An internal letter in Amazon by employees to CEO Jeff Bezos is being circulated asking him to not sell the Amazon Rekognition software to law enforcement. It also asks Bezos to end contracts with Palantir, the data-mining firm from Amazon’s cloud services.
The letter has chiefly criticized the ‘zero-tolerance’ policy of Trump’s administration regarding immigration, the very one that actually led to separating thousands of children from their parents!
An excerpt from the letter reads: “Along with much of the world we watched in horror recently as U.S. authorities tore children away from their parents.

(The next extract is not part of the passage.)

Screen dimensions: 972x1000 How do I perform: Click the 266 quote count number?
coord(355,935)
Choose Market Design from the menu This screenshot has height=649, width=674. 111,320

In the face of this immoral U.S. policy, and the U.S.’s increasingly inhumane treatment of refugees and immigrants beyond this specific policy, we are deeply concerned that Amazon is implicated, providing infrastructure and services that enable ICE and DHS.”
It also adds: “Our company should not be in the surveillance business; we should not be in the policing business; we should not be in the business of supporting those who monitor and oppress marginalized populations.”
Last May, ACLU revealed an investigation report saying that Amazon heavily marketed the recognition software to law enforcement agencies and governments. It added that such a powerful tech as Rekognition could be misused by the law enforcement.
While Mr. Bezos remains silent, Amazon employees are standing up and joining shareholders, civil rights groups, and concerned consumers to call out Amazon’s face surveillance technology for what it is: a unique threat to civil rights and especially to the immigrants and people of color under attack by this administration. We stand in support of these employees’ call on Mr. Bezos to do the right thing. Amazon must stop providing dangerous face surveillance to the government. – Nicole Ozer representing ACLU
She is the technology and civil liberties director in California for ACLU.
Therefore, the employees seem well backed while standing firm against their boss in regards to surveillance tools providing to the governments and other officials. Shareholders of the company have started voicing their concerns too. It is now for Bezos to be broadly decisive on the present situations.